PRRI/Brookings Survey, Part 3 – Immigration
Only 6% of Americans think our immigration system is working. Almost 70% think it has major problems, and over 25% think it is completely broken. Nearly 80% of Republicans condemn the system, versus less than half of Democrats. But the devil is in the details.
The survey asked about immigration from specific regions: “In recent years, do you think the number of immigrants coming from the following places has been…?” about right; too many; should not be allowed to come. (There was also an option for “too low,” but apart from Christian or European immigrants that response was negligible.)
Regarding Africa, over 60% thought we were letting in about the right number of immigrants. Less than 20% thought we were letting in too many. Results for Asia were similar, though slightly more negative. Again, over 60% thought we were letting in about the right number, but almost 25% thought we were letting in too many Asians. The two worst-rated regions were “Predominantly Muslim Countries” and “the Middle East”; they were basically equated. Over a third of Americans thought we let too many in, and roughly 15% thought we shouldn’t let any in.
Only about 10% thought we were letting in too many Europeans. But the top-rated category was “Predominantly Christian Countries.” Over two-thirds approved of our admission policy for Christians, and only 10% thought we were letting in too many.

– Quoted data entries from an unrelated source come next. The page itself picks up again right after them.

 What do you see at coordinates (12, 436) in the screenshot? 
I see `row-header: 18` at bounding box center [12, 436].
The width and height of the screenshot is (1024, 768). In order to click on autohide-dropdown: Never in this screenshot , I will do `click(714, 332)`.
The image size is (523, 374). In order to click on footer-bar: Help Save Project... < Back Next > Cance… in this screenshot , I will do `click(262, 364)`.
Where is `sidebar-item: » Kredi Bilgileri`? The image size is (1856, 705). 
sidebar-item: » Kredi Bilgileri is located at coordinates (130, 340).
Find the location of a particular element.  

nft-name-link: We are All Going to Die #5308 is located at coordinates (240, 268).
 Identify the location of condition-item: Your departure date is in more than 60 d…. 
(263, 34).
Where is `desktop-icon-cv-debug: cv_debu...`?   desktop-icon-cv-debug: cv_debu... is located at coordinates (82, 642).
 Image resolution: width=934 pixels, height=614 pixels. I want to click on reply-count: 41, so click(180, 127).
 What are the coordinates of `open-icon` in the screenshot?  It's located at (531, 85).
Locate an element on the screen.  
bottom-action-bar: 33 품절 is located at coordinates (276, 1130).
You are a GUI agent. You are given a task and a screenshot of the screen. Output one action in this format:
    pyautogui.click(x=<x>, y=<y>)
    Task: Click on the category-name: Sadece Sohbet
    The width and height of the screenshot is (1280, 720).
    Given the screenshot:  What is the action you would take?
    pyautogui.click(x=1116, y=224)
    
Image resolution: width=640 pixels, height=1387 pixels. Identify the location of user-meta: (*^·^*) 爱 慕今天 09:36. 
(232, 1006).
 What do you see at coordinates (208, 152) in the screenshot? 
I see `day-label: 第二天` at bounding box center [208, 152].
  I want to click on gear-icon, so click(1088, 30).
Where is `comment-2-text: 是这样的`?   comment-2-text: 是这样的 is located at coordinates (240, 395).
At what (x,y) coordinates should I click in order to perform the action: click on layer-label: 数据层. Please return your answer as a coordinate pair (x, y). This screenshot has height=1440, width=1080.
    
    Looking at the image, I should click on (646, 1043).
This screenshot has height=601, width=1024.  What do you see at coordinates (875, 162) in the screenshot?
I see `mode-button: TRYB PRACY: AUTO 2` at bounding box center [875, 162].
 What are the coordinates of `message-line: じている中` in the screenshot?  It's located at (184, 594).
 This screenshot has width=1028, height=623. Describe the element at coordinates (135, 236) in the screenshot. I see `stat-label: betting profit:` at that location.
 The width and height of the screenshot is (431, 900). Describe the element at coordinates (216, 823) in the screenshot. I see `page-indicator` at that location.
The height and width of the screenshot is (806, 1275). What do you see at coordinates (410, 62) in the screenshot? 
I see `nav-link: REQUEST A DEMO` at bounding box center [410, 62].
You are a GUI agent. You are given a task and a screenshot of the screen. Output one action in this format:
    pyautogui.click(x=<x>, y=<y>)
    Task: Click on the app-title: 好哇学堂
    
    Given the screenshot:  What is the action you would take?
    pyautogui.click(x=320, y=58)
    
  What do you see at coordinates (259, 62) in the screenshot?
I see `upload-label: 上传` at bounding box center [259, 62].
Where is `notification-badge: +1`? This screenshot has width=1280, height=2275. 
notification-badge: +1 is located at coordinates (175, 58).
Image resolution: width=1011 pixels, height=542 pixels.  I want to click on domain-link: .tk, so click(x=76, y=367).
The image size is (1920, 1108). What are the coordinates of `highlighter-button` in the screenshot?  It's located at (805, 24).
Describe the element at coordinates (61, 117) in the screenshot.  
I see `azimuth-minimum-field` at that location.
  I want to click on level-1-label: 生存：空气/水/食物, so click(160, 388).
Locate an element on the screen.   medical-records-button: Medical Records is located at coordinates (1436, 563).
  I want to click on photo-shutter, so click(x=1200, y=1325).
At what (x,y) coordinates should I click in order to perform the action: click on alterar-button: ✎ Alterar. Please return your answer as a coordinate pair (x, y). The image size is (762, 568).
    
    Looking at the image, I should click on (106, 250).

Only 40% thought we were letting in the right number of immigrants from Mexico and Central America, while over 45% thought we were letting in too many – the most negative of any category, including Muslims. Even if you combine the two negative categories – letting in too many and banning them entirely—Mexicans and Central Americans were disliked even more than Muslims.
But Mexicans and Central Americans are overwhelmingly Christian, much more so than Europeans. Apparently Americans only welcome white Christians. Asians are probably the least Christian, at least of the non-Muslim countries, yet Americans view them much more favorably than Mexicans. This is not general xenophobia. It is targeted.
With regard to Muslims, there is a great fear of terrorism. Over half of Americans are concerned that they or their family may become victims of a terrorist attack. Remarkably, this is nearly 20 points higher than in 2014. But even in 2014, fear was out of all proportion to the actual risk.
The previous article discussed Americans’ nostalgia for the 1950’s. I suspect this reflects, at least in part, the large white majority of that era. The study found that nearly 60% of white Americans agree that “Today discrimination against whites has become as big a problem as discrimination against blacks and other minorities.” Roughly 70% of Republicans and evangelicals agree with this claim. Perhaps they don’t feel that discrimination against blacks and other minorities constitutes a problem.
The report notes that respondents’ perceptions do not always correspond to reality:
While the Obama administration has actually increased deportations compared to the Bush years,only 25% of Americans believe that the number of illegal immigrants being deported over the past five or six years has increased. About half (46%) of the public believe the number of illegal immigrants being deported has stayed about the same, and 26% believe deportations have decreased.
The survey never asks for perceptions about the numbers of immigrants from different regions or their characteristics. I suspect these perceptions also differ markedly from the facts.